Saturday Times 24616 (14th August)

Posted on Categories Weekend Cryptic
Solving time 8:55, another very easy Saturday puzzle that had a lot of multi-word answers that went in as soon as reading them. Having said that, there was nothing much wrong with the puzzle. The surface readings were mostly OK, and 1D was a great anagram, but overall there was not enough misdirection to make it much of a challenge to an experienced solver. However, there were quite a few English idioms used, so overseas solvers may have found it a bit trickier.

Across
1 AUGEAN STABLES – AU (gold) + GEANS (trees, another name for the European wild cherry) around STABLE (fixed). Cleaning out the Augean Stables in one day was one of the Labours of Hercules. They were the largest in existence and hadn’t been cleaned for 30 years, but he diverted a couple of rivers through them to complete the task.
9 TRITE – T(ime) inside TRIE(s).
10 ASSURANCE – double definition, one literal and the other by association.
11 END OF STORY – another double definition, the first a slang term.
12 WALL – LAW reversed (about) + L(unch).
14 REGALLY – LAG reversed inside RELY.
16 ARRAIGN – G.I. reversed inside ARRAN (a large island in the Firth of Clyde, not to be confused with the Irish Aran Islands).
17 WINE BAR – WIN (secure) + EAR (attention), around B(ritish).
19 PAVLOVA – PAVLOV + A. Ivan Pavlov was a Russian physiologist who was famous for his research into conditioned reflexes. The meringue, however, is named after the Russian ballet dancer Anna Pavlova.
20 LOOP – LOP around O.
21 ACCUSTOMED – ACCUSED around TO M(ass).
24 EPITOMISE – (I pose time)*
25 AT SEA – double definition, one from the old saying “worse things happen at sea.”
26 REMOTE CONTROL – REMOTE (unapproachable) + CONTROL (sort of freak). Nice clue.

Down
1 AS THE CROW FLIES – (Welsh factories)*. Brilliant anagram.
2 GUILD – (footbal)L inside GUID (e.g. Robert Burns’ spelling of “good”. Funnily enough, Chambers just points you to the entry for gude, another Scottish spelling of the word.
3 ACE OF CLUBS – another double definition, both of them cryptic this time.
4 SWARTHY – SHY around WART.
5 ASSYRIA – AS + S(mall) + AIRY reversed.
6 LARK – double definition, the second again based on an old saying, “to get up with the lark” meaning to rise very early in the morning.
7 SAN MARINO – SO around AN + MARIN(e). A small enclave completely surrounded by Italy, hence no coast.
8 DECLINE AND FALL – LINE (course) after DEC (end of year) + AND (with) + FALL (US name for autumn, hence some earlier months abroad). Evelyn Waugh’s first novel, published in 1928.
13 GRAVY TRAIN – GRAVY (one stock option) + TRAIN (exercise).
15 GONDOLIER – (ignore old)*
18 RECEIPT – R(ar)E + “seat”.
19 POULENC – (couple,N)*. Francis Poulenc (1899-1963), French composer.
22 MISER – MISTER (spelt out in full), without the first letter of Tenderness. Sneaky one.
23 ROAM – RAM around O.

7 comments on “Saturday Times 24616 (14th August)”

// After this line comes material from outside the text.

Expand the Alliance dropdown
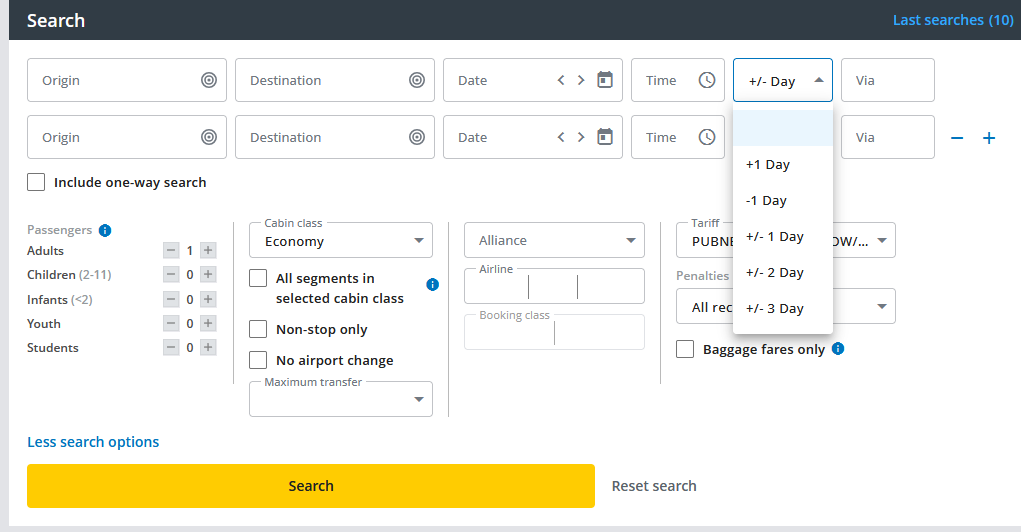The width and height of the screenshot is (1021, 532). [x=554, y=241]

  1. Around 45 minutes for me. Not a patch on today’s, a worthy successor to yesterday’s delight. Liked the pair of anagrams at 1, and there was a high nostalgia factor in this one for me, with PAVLOVA, of which my Kiwi mother is the world’s greatest exponent, and POULENC, the third movement of whose double piano concerto my brother gave a memorable rendition of more than 35 years ago.
  2. I only got round to this today. It took me an inexplicably long time: nothing difficult, and it didn’t seem so even as I solved it but everything just took ages. Slow brain obviously. From ulaca’s comment maybe I should leave today’s until tomorrow.
    I wasn’t helped by trying at first to do it online, without the usual aid of a bit of paper to write anagram letters out in a circle: I’d have got 1dn a lot quicker without this handicap.
  3. 35 minutes, so quite easy for me for a Saturday puzzle. Today’s took me 11 minutes to write in my first answer.